Problem details:
Pull out each line of the records below that contains the string "computer", matching its case exactly.

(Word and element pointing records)
= = = = =
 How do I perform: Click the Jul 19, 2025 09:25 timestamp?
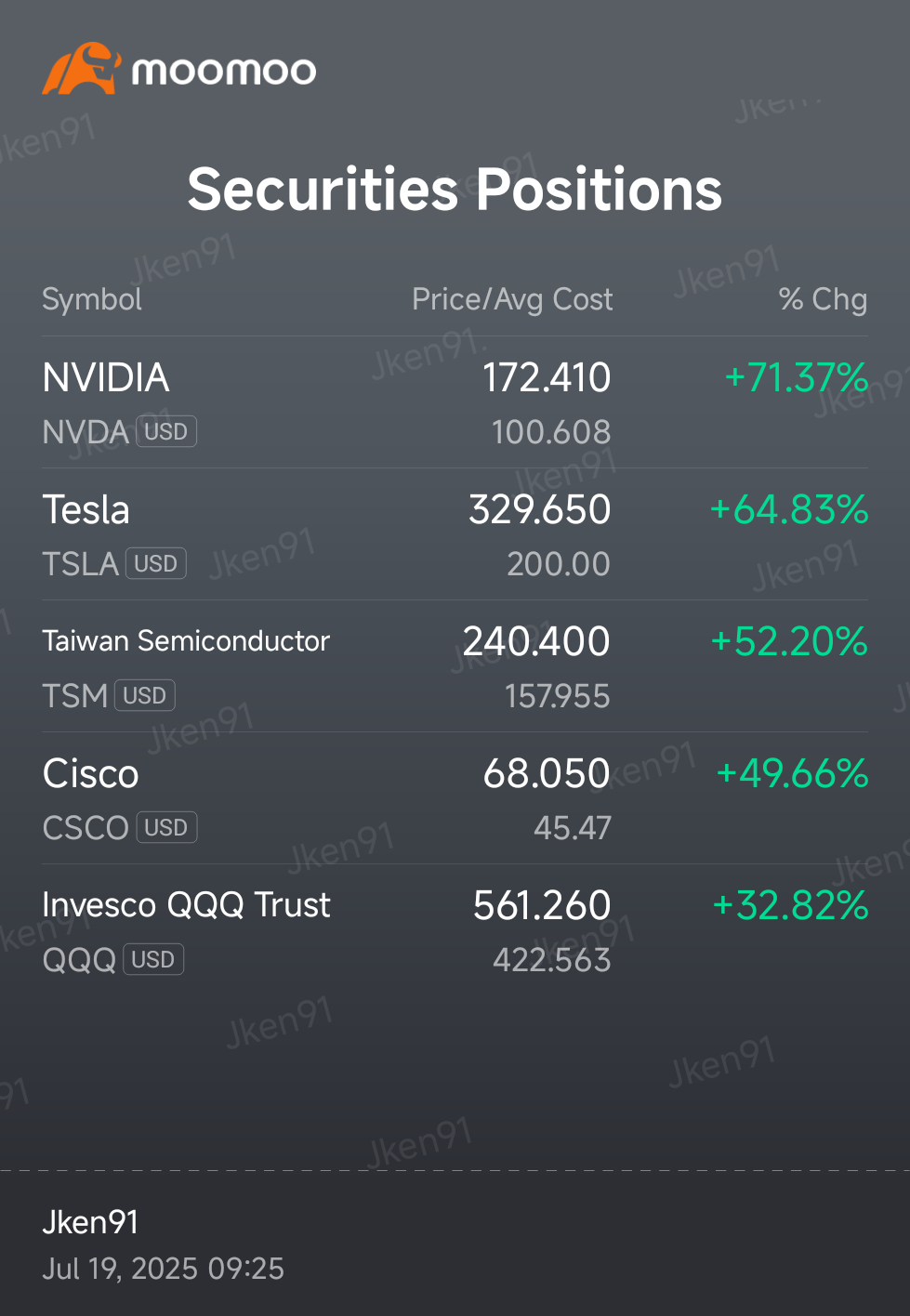pyautogui.click(x=163, y=1269)
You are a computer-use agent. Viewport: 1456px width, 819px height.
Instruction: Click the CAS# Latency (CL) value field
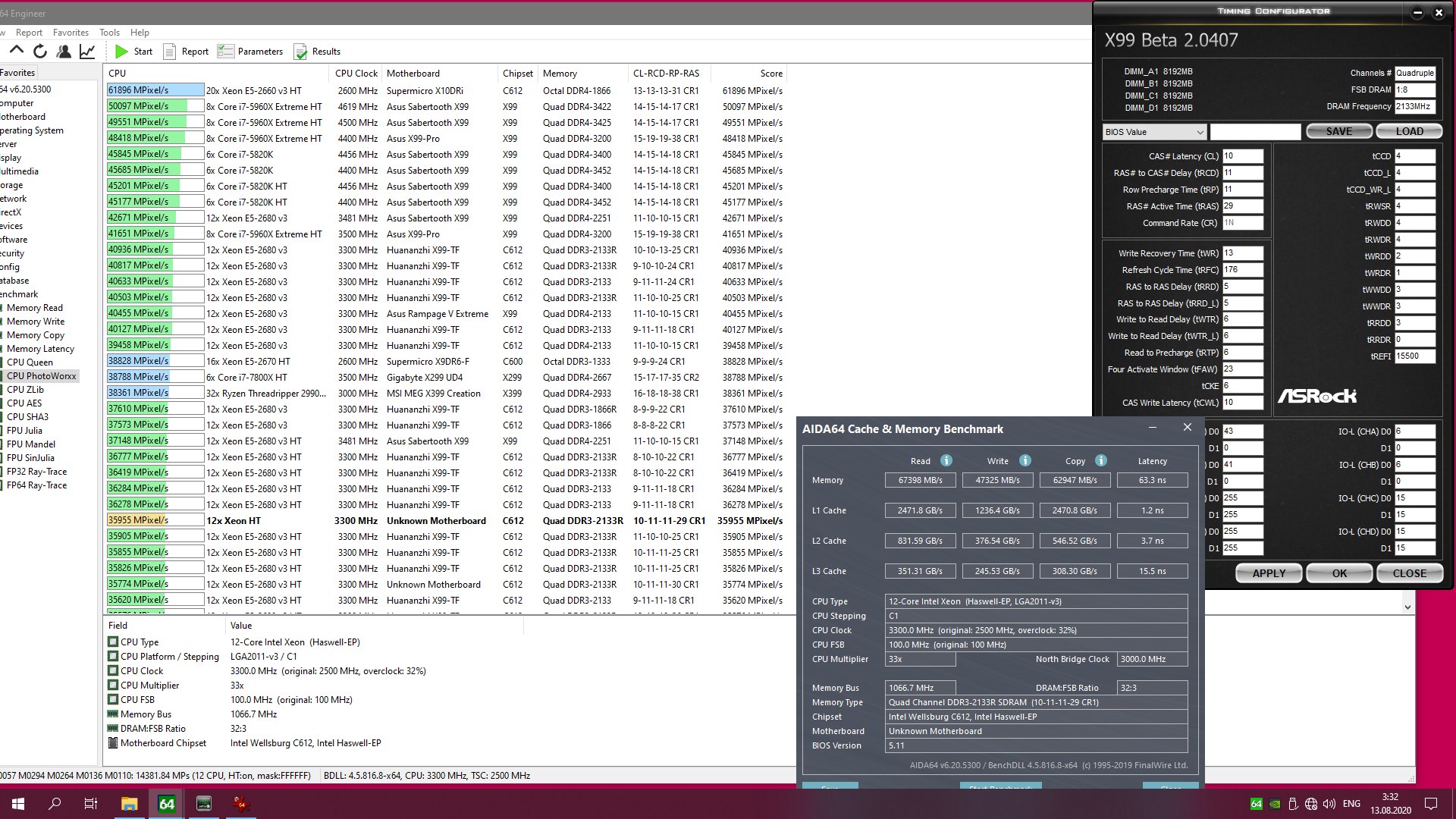(x=1242, y=156)
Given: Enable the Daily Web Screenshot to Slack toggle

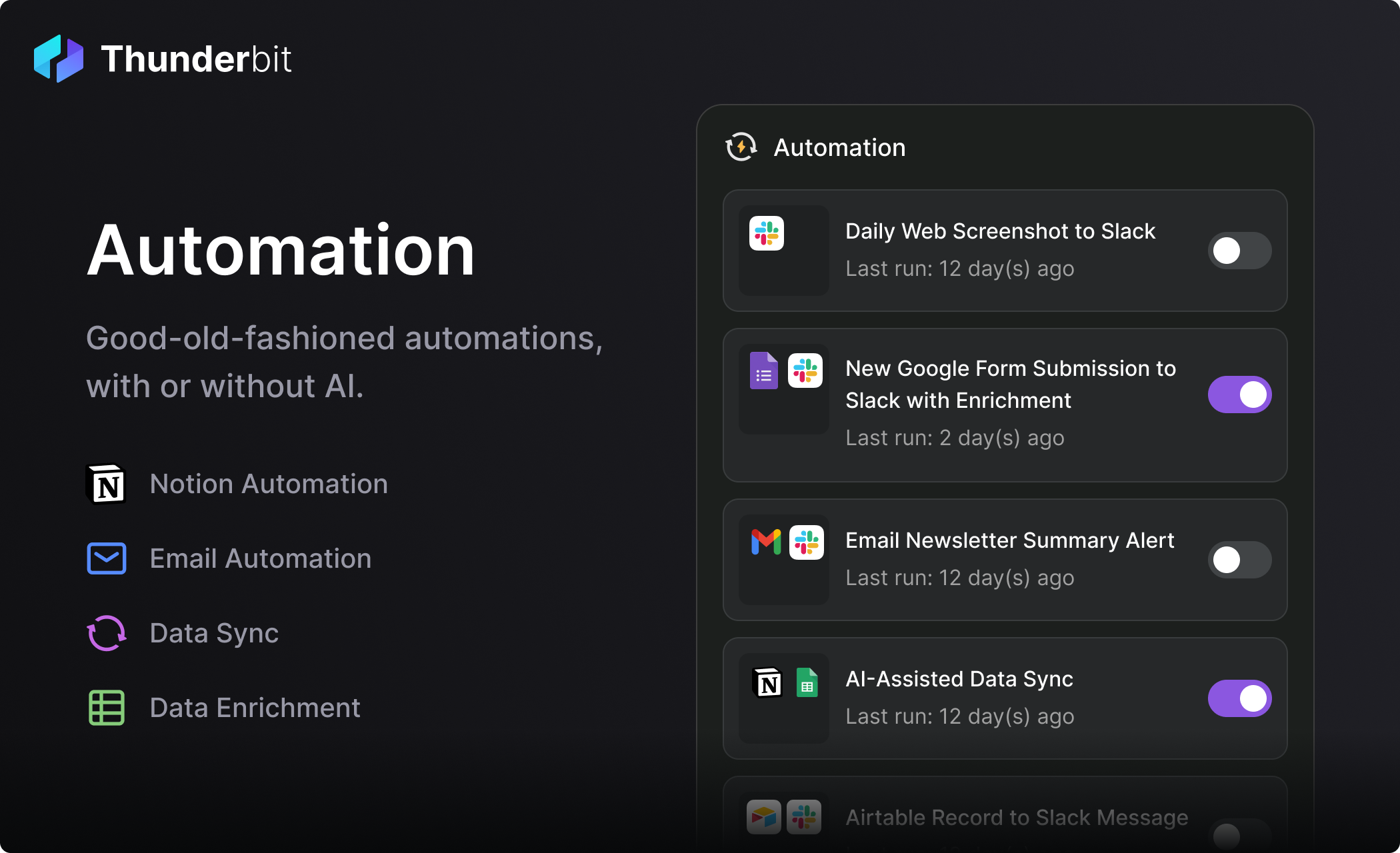Looking at the screenshot, I should [1239, 251].
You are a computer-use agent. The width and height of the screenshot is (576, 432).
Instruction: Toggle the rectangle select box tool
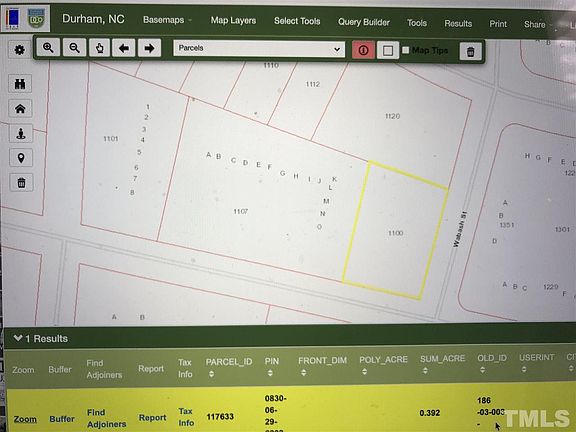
= = = = =
Task answer:
You are a computer-use agent. Viewport: 1456px width, 819px height.
You are a computer-use agent. The width and height of the screenshot is (576, 432).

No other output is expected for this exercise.